いよいよ今年も、子どもが楽しみにしている夏休みが始まりますね。
ダラダラ過ごしたりせず、勉強やスポーツにしっかり取り組みながら、心も豊かに成長してほしいと思う親御さんも多いと思います。
子どもの「心の根っこ(自尊感情)」がグングン育つ、夏休みの過ごし方を教えてくれるのは、家庭教育研究家の田宮由美先生です。
(1万年堂ライフ編集部)
親が知っておきたい「子どもの心が成長する夏休みの過ごし方」
7月に入れば、子どもたちにとって待ち遠しいのが、なんといっても夏休みではないでしょうか。
夏の長期休みは、ふだんの学校がある時には味わえないようなダイナミックな体験ができ、同時に子どもの心が大きく成長するチャンスでもあります。ぜひ、有意義に過ごしたいものです。
とは言っても、どうしても休みの日は生活が不規則になりがちです。
まずはある程度、日々の生活時間を決めておくためにも、夏休みの計画を立てることが大切です。
その中には、学習や遊びだけではなく、家族の手伝いや、地域のイベントのへの参加、日頃あまりできない工作、植物や昆虫などの自然の観察、そしてゆとりの時間なども含めるよう、アドバイスするとよいでしょう。

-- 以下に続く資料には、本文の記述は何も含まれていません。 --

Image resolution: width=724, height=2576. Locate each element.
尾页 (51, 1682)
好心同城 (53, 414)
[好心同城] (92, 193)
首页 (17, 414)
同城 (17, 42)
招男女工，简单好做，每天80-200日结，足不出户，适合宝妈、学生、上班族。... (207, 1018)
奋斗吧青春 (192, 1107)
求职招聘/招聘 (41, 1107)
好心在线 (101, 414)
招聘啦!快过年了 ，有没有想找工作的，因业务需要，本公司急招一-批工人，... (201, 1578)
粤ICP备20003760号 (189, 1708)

学習面では、学校からの宿題だけでも大変かもしれませんが、できれば1学期の復習や、理解が不十分な単元があれば、見直す時間も入れておきましょう。
そして最も大切なことは、長期の休みでないとできないことを体験し、心を成長させることです。
そのために親が知っておきたいポイントを3つお伝えします。
(1)ゆったりした時間の中で想像力を培う
最近の子どもは時間に追われ、本当に忙しい毎日を送っています。
学校から帰ると、かばんを持ち替え、習い事へ。
夜遅く帰宅し、宿題に取りかかり、疲れて就寝。
家族でゆっくりとした会話や団らんの時間を過ごすことは、少なくなってきています。
子どもの心や思考は、ゆったりとした時間の中で育まれ、創造力や豊かな発想力が培われていくものです。

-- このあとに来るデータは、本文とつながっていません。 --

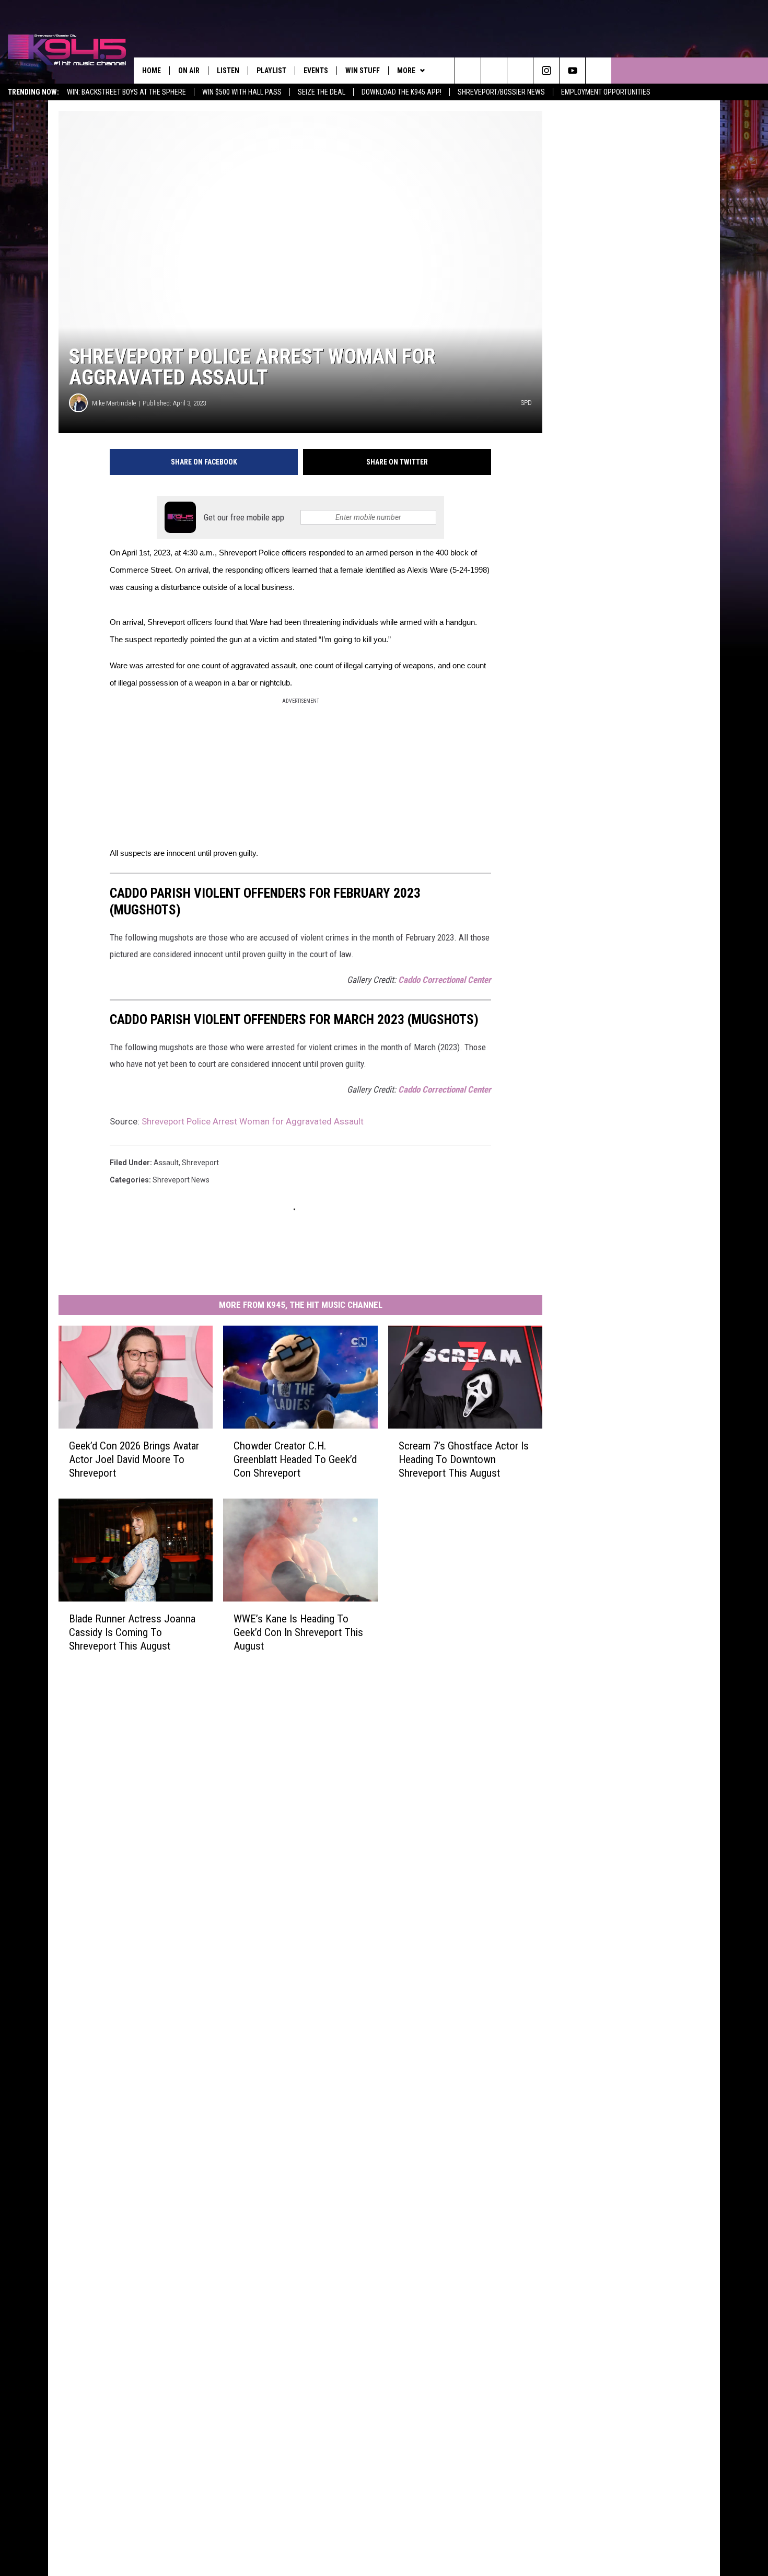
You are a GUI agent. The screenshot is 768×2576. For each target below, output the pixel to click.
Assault (166, 1162)
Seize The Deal (321, 92)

そしてその中で、自分の内面を見つめたり、夢や希望を見出したりしていくでしょう。
夏休みには、ゆったりとした時間を持たせることが大切です。
(2)不便の体験で感謝の気持ちを育む
昨今、デジタル化が進み、スマホ―トフォンやタブレットなどを子どもに持たせる親御さんも多いことでしょう。

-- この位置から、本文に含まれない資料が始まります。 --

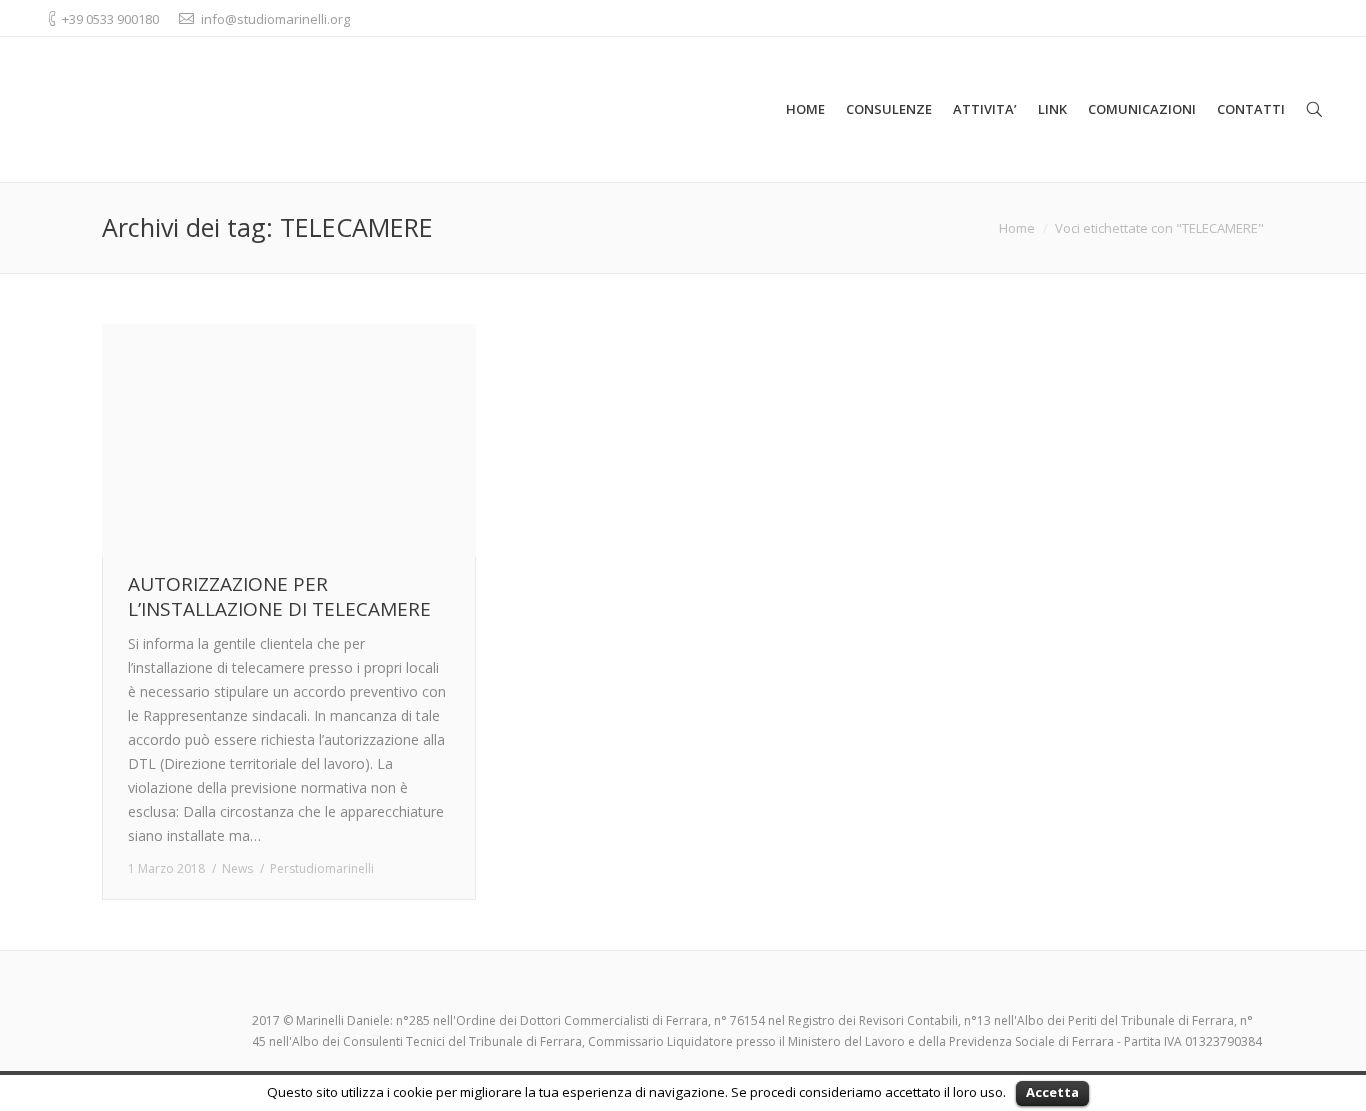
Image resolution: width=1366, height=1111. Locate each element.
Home (1017, 228)
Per (322, 868)
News (237, 868)
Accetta (1052, 1092)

得たい情報を簡単に入手したり、SNSを通じたコミュニケーションができたり、生活がどんどん便利になってきています。
冬の寒さや夏の暑さもエアコンのボタン一つで回避され、1年中、快適な室温の中で、不便を感じることなく生活することに慣れています。
そこで夏休みには、思い切って、これらを使わない生活に挑戦してみるのもよいかもしれませんね。
そうすることにより、日頃、当然と思っていたことが違った切り口で見えるようになります。
視野が広がったり、柔軟な思考が育まれたりするでしょう。
そして日常生活の中で「あたりまえ」と思っていたことに、感謝の気持ちを感じるかもしれません。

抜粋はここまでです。